While Nagler wasn’t aware that feral pigs had been spotted in British Columbia, he has followed the larger issue — pointing to the widespread damage caused by rogue rooters in the American South.
The USDA estimates that wild swine are responsible for $1.5 billion in expenses nationwide each year related to direct damage to crops and livestock, as well as control efforts. According to the Daily Inter Lake, quoting Dale Nolte, who directs the USDA’s National Feral Swine Program, that number could rise to $2.5 billion if their numbers and range grow unabated.
In an effort to slow the destruction, USDA in June announced $75 million in funding for swine eradication and control efforts focused on the southern states. Idaho isn’t on the agency’s radar, primarily because the Gem State has already dealt once before with a breakout of wild swine in the southern part of the state about 10 years ago, when wild pigs were released in the Bruneau Valley area southeast of Boise. Hunting and trapping eliminated that population, leading USDA to consider Idaho pig-free.
Keeping it that way is of primary concern to invasive species experts like Nagler, who specializes in issues related to northern pike. Though still awaiting official university approval, Nagler said he is helping establish a new research center at UI specifically focused on the study of invasive species.
“We’re hoping to do the whole range,” he said, listing everything from rangeland plants like cheatgrass to insect pests destroying forests and crops to animals such as fish and, yes, potentially hogs.
“Here you’ve got a pretty large mammal that we may have to turn our attention to,” he said. “We’ll be looking for new problems in the Pacific Northwest, and there will be no other center like this in the region.”
In the meantime, wildlife managers on both sides of the border ask anyone who sees a pig in the bush to report it to the appropriate authorities. In B.C., where there is no official feral swine monitoring program, those who encounter the animals are encouraged to report sightings to the Report All Poachers and Polluters line at 1-877-952-7277. In Idaho, contact either the Idaho Department of Ag of IDFG Panhandle Regional Office in Coeur d’Alene, which can then relay time, date and location information to Ag.
Ultimately — as with any invasive species — it’s all about early detection.
“The big thing with invasives is you need to jump on them early, because once they get going…,” said Nagler, trailing off. “That’s the thing with the zebra mussel, they let it go too late and now it’s a huge problem.”

» ITEMS:

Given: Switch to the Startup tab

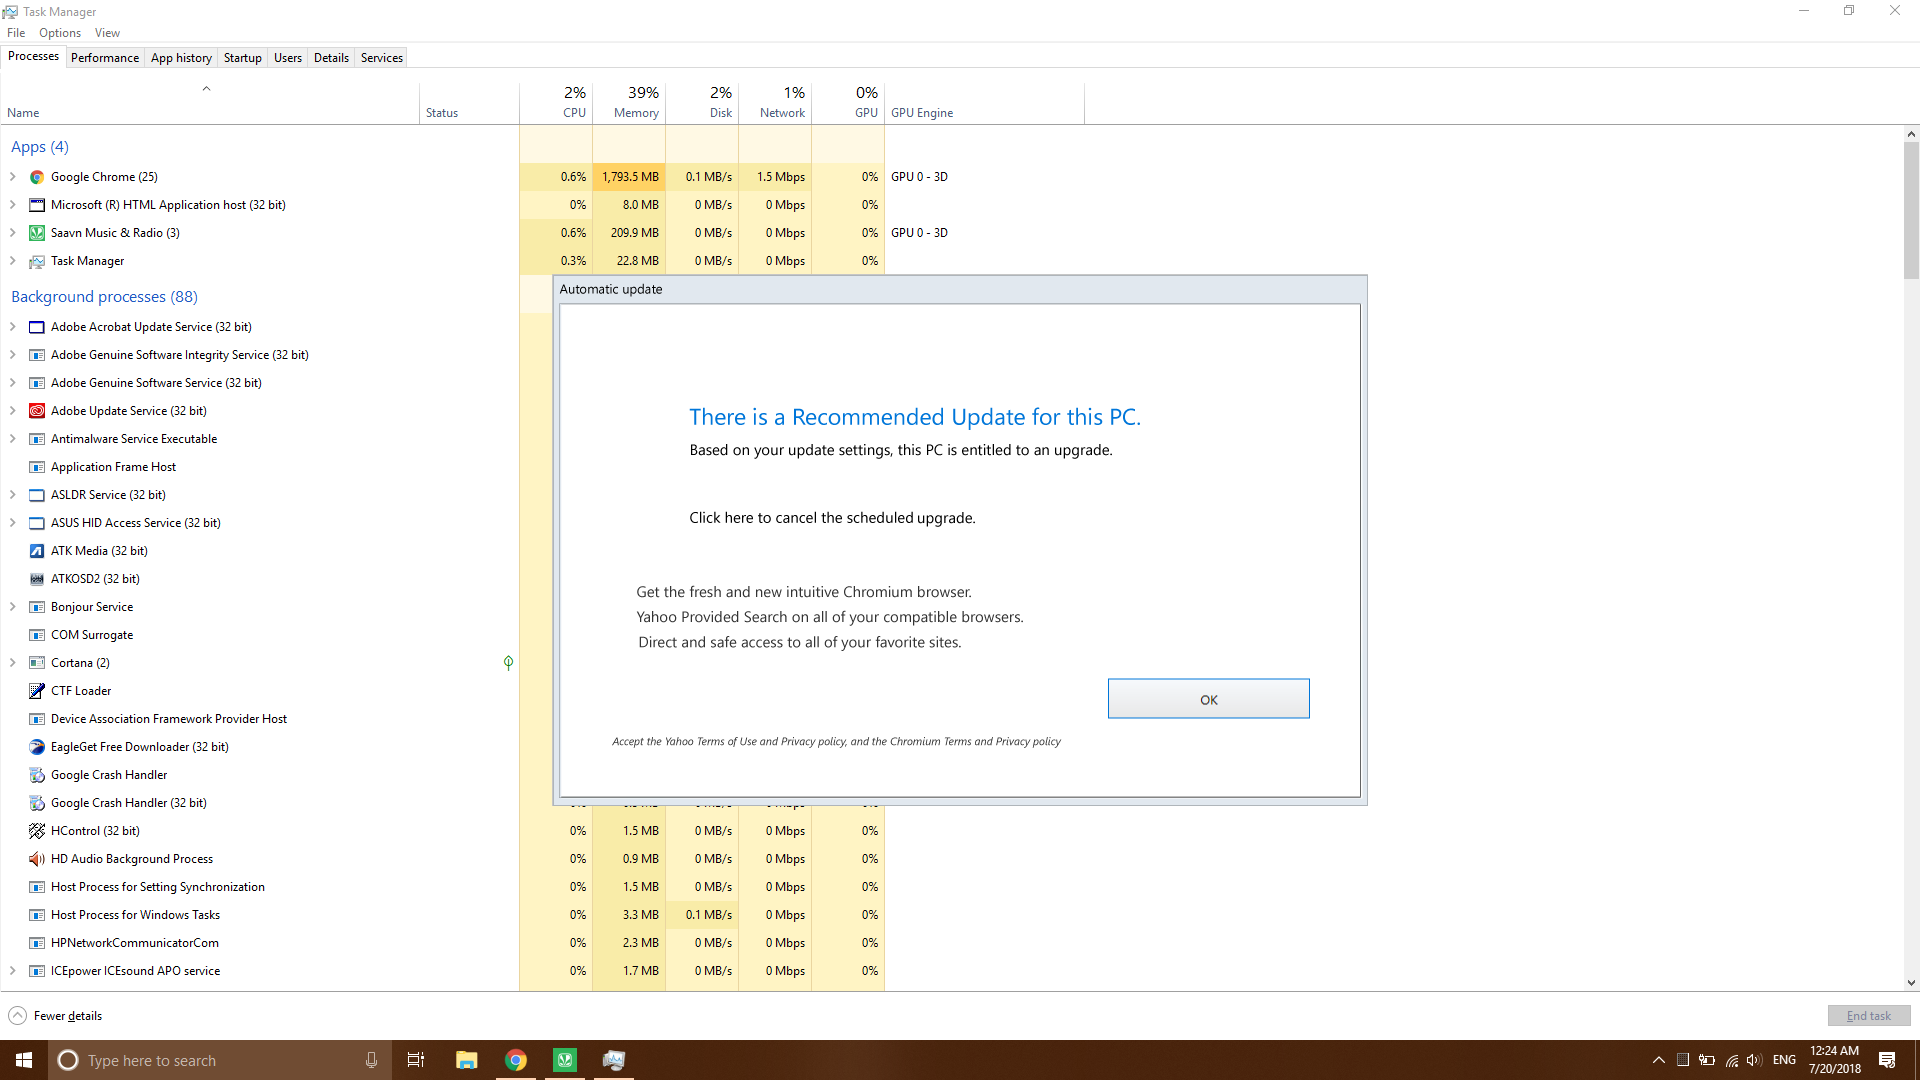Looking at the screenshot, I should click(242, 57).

==

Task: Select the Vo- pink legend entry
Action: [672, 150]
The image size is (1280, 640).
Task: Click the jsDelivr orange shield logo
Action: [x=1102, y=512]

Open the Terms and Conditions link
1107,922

» TASK REQUIREMENTS:
**a)** Update the feral pig article by giving everything from "Keeping it that" down to "of invasive species." again, with "northern pike" replaced by "zebra mussels".
**b)** Name every dollar amount mentioned in the feral pig article.
The records have no role in what is asked here.

» RESULTS FOR EACH TASK:
**a)**
Keeping it that way is of primary concern to invasive species experts like Nagler, who specializes in issues related to zebra mussels. Though still awaiting official university approval, Nagler said he is helping establish a new research center at UI specifically focused on the study of invasive species.

**b)**
$1.5 billion
$2.5 billion
$75 million